22
votes

I am trying to implement the range reduction operation for trigonometry. But instead I think it might be better to just perform a modulo pi/2 operation on incoming data. I was wondering what algorithms exist and are efficient for this operation for 32-bit IEEE 754 floating-point?

I have to implement this in assembly, so fmod, division, multiplication, etc. aren't available to me with just one instruction. My processor uses 16-bit words and I have implemented 32-bit floating point addition, subtraction, multiplication, division, square root, cosine, and sine. I just need range reduction (modulus) for inputting values to cosine and sine.

4
Actually there are a lot of clever algorithms for instance google for "payne hanek range reduction", but I think thats not what you want - Gunther Piez
The paper by Ng you linked to in a previous related question of yours actually explains the Payne-Hanek algorithm, which AFAIK is still the state of the art for accurate range reduction. You just have to adapt it to single precision. - janneb
@Everyone, please delete/edit your answer so that it applies to my actual question. I am looking for the algorithm within a floating-point modulus. I need to implement what fmod does and minimize the number of divides I perform. - Veridian
Thanks - fmod was actually exactly what I was looking for (on another project). - Danny Staple
Please note: any modulo technique involving a floating point approximation will be worthless for larger numbers. If you have an approximation of pi to 16 digits, then accurately dividing a 17-digit number by your approximation can have an error greater than 1, meaning the remainder could be absolutely anywhere in the range 0..pi, revealing nothing about the remainder you were really looking for. - mwfearnley

4 Answers

17
votes

I think standard library's fmod() will be the best choice in most cases. Here's a link to a discussion of several simple algorithms.

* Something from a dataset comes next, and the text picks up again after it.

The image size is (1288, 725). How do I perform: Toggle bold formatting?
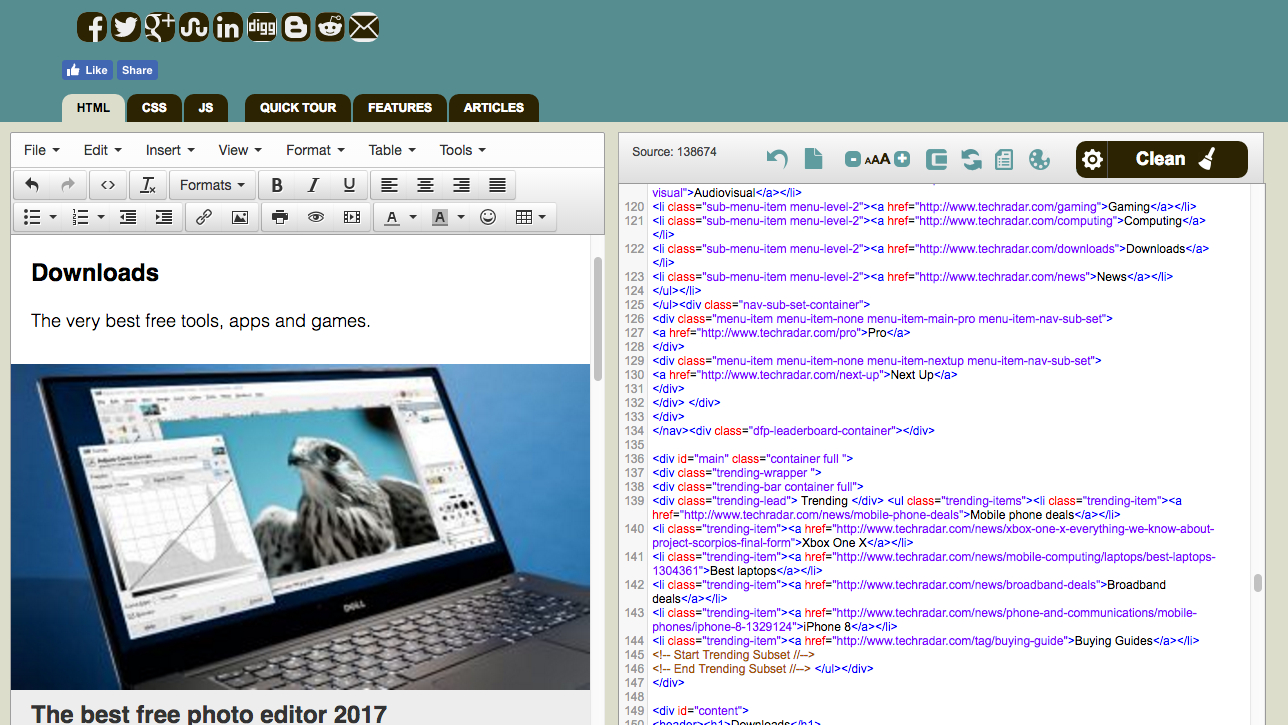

On my machine, fmod() uses optimized inline assembly code (/usr/include/bits/mathinline.h):

#if defined __FAST_MATH__ && !__GNUC_PREREQ (3, 5)
__inline_mathcodeNP2 (fmod, __x, __y, \
  register long double __value;                           \
  __asm __volatile__                                  \
    ("1:    fprem\n\t"                            \
     "fnstsw    %%ax\n\t"                             \
     "sahf\n\t"                                   \
     "jp    1b"                               \
     : "=t" (__value) : "0" (__x), "u" (__y) : "ax", "cc");           \
  return __value)
#endif

So it actually uses a dedicated CPU instruction (fprem) for the calculation.

16
votes

Maybe I'm missing the point here, but do you have anything against simply using fmod?

double theta = 10.4;
const double HALF_PI = 2 * atan(1);
double result = fmod(theta, HALF_PI);
9
votes

The algorithm you want, to limit a floating point value between 0 and some modulus n:

Double fmod(Double value, Double modulus)
{
    return value - Trunc(value/modulus)*modulus;
}

for example pi mod e (3.14159265358979 mod 2.718281828459045)

3.14159265358979 / 2.718281828459045 
   = 1.1557273497909217179

Trunc(1.1557273497909217179)
   = 1

1.1557273497909217179 - 1
   = 0.1557273497909217179

0.1557273497909217179 * e
   = 0.1557273497909217179 * 2.718281828459045
   = 0.42331082513074800

pi mod e = 0.42331082513074800

0
votes

Exact fmod is implemented with long division. The exact remainder is always representable as the dividend and the divisor share the same format. You can look into open-source implementations like glibc and musl. I have also made one in metallic. (shameless plug)

Payne–Hanek range reduction is for constant divisors like π, whose reciprocal we store in advance. Hence, it is not applicable here.